◆ TASK BRIEF
Report all lines in the records that hold the string "This".

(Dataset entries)
*****
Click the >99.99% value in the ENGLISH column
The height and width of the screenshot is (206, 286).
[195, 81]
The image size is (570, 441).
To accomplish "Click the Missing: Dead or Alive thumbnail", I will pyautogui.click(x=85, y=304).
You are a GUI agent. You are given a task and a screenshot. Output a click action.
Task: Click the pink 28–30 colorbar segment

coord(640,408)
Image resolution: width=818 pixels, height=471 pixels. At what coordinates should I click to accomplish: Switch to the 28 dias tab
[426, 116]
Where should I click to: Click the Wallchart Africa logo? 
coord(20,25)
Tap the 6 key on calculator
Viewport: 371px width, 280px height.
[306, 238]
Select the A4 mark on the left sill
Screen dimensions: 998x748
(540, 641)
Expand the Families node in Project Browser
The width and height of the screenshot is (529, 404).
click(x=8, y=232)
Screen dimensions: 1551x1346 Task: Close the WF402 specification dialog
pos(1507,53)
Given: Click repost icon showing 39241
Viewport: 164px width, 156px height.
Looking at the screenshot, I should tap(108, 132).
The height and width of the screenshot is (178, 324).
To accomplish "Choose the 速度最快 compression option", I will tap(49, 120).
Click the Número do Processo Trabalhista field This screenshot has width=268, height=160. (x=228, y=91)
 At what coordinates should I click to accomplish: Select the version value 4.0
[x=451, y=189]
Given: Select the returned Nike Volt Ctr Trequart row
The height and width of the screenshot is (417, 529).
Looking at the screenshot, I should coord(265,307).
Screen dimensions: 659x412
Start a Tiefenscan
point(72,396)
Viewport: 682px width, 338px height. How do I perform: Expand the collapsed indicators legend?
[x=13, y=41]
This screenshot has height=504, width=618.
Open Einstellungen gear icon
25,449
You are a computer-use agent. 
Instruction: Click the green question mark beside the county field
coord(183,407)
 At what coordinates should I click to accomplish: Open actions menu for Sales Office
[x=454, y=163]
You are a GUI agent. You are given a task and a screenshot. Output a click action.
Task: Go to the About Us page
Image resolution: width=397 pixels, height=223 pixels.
*****
◆ WRITTEN RESPONSE
Click the Número do Processo Trabalhista field This screenshot has width=268, height=160. (x=228, y=91)
This screenshot has height=504, width=618.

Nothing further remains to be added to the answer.